Severe Service Degradation: OBS Unreliable/Unavailable

There was a service degradation of our reference server.

The response time of the build.o.o frontend started to increase at 13:35 UTC and reached critical levels around 13:55 UTC (reaching levels of 4 seconds and more on average). At 14:05 UTC we started to reach the maximum amount of passenger instances (150), and therefore couldn’t spawn new one’s. This led to the situation that new incoming requests couldn’t be answered and were dropped.

This state lasted until 16:05 UTC. In total the service was slow and partially unresponsive for 2h 10m.

Detection

We received an alert from our monitoring suite about degraded backend performance at 13:55 UTC. Shortly after we received more alerts about heavy memory usage and approaching the maximum amount of passenger instances.

Root Cause

The root cause was a build service submit request with more than 6000 actions associated and the attempt to render it. The redesign of the request workflow introduced a summary chart for the build results of a build service request. This chart asynchronously refreshed itself (in an open browser session) every minute and fetches the latest build results from the backend. Since the amount of actions associated with this build service request was extremely high, the backend was never able to finish the calculation of the build results and to answer the request. This kept the passenger instance that performed the call open waiting. Since the automatic refresh was in place, another request followed asking for the build results again (spawning another passenger instance, again waiting for the answer from the backend). This was repeatedly performed every minute. Each of those passenger instances, kept blocking a slot on the backend side. Soon more than half (about 82) of the maximum amount of possible passenger instances were occupied just by one person/browser session attempting to render this build service request (with the build results summary chart). Since each of those requests blocked a slot on the backend, the response time there also slowed down drastically, which made the leftover passenger instances wait as well.

Resolution

We applied a monkey patch to stop serving anything for this particular build service request and restarted (switched to maintenance mode for ~2 minutes) the server to free up the blocked passenger instances and to stop the requests to the backend produced by those.

Action Items

We are tracking the open action items for this particular issue in a trello card.

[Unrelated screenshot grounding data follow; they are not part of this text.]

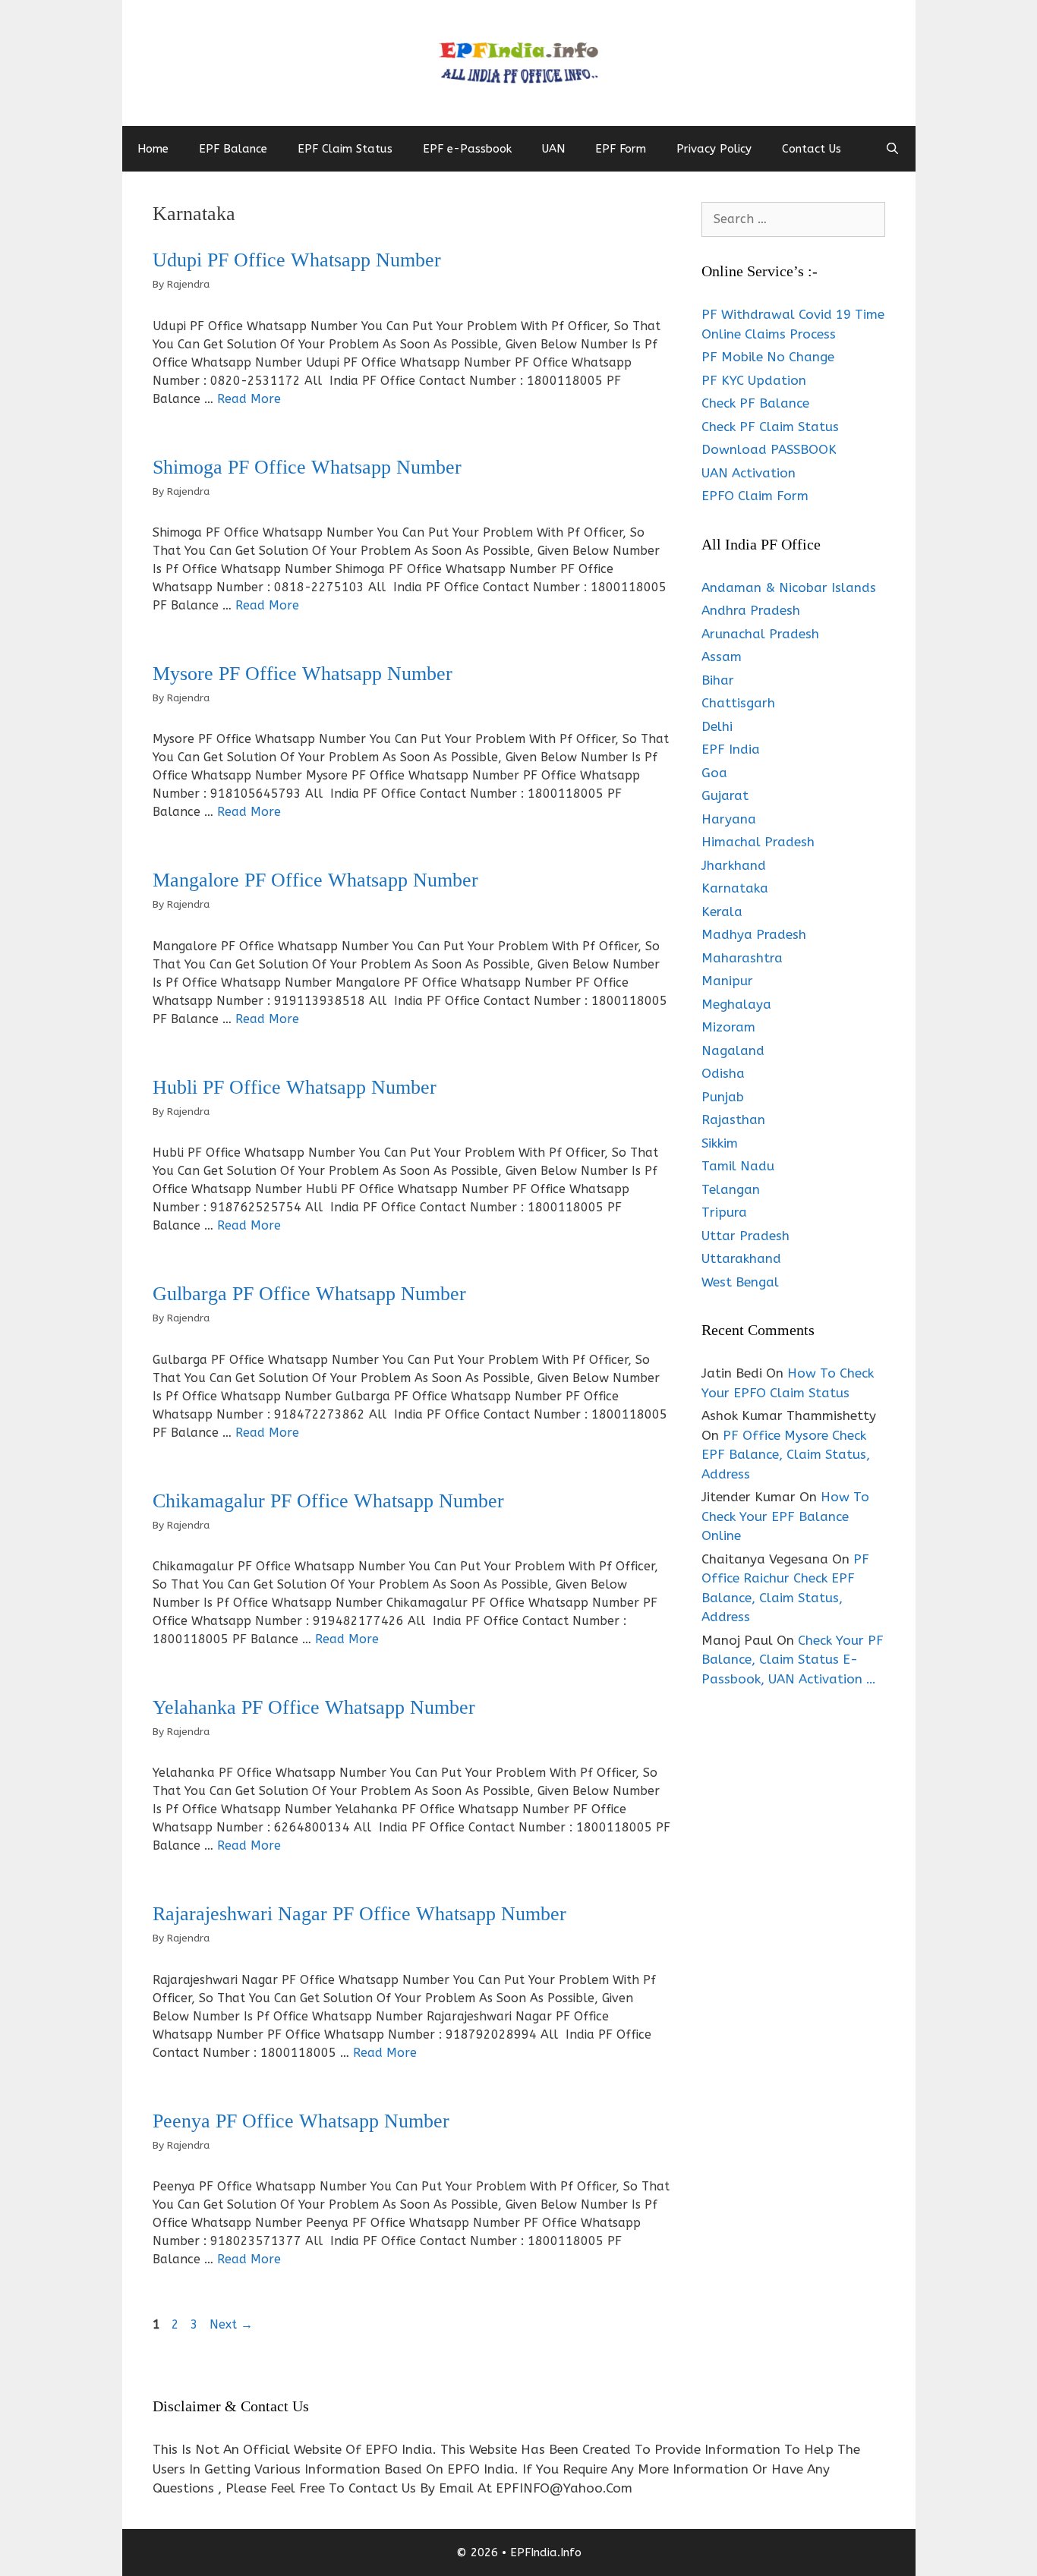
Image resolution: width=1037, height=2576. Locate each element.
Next (231, 2324)
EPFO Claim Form (754, 495)
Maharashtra (742, 957)
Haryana (728, 819)
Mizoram (728, 1026)
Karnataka (734, 888)
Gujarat (725, 795)
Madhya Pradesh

The following action items are already completed:

  • Do not allow loading of the build result summary chart for anonymous users.
  • Do not show the build results and build result summary chart if the build service request exceeds 300 actions.
  • Removal of the auto refresh for the build result summary chart.

Lessons Learned

We have to work out sensible limits for build service requests and potentially other areas. We simply can not serve all the build results at once for a build service request with +6000 associated actions. We have to be more careful about the scale of those workflows in the future and prevent it from happening.

Timeline (All Time in UTC)

  • 2025-10-29 13:55 Received the first alert about slow response times on the backend.
  • 2025-10-29 14:05 Communcicated the degraded performance to our users on the usual channels.
  • 2025-10-29 14:11 Incident announced to the team and further investigation was started.
  • 2025-10-29 14:45 We identified some IP addresses creating requests to the backend, potentially slowing it down.
  • 2025-10-29 15:05 We blocked the IP addresses (and one user account) in doubt. We did not detect much of an improvement and continued investigating.
  • 2025-10-29 15:23 Preventively reloaded the passenger service.
  • 2025-10-29 15:48 Started to work out a monkey patch to prevent expensive calls to the chart_build_results route for one build service request.
  • 2025-10-29 15:52 Applied the monkey patch to production.
  • 2025-10-29 16:03 We put build.o.o into maintenance mode to cut all ongoing connections and give the backend a short moment to recover.
  • 2025-10-29 16:05 We brough back build.o.o from maintenance mode.
  • 2025-10-29 16:16 After observing the recovery of the system we communicated the incident as resolved.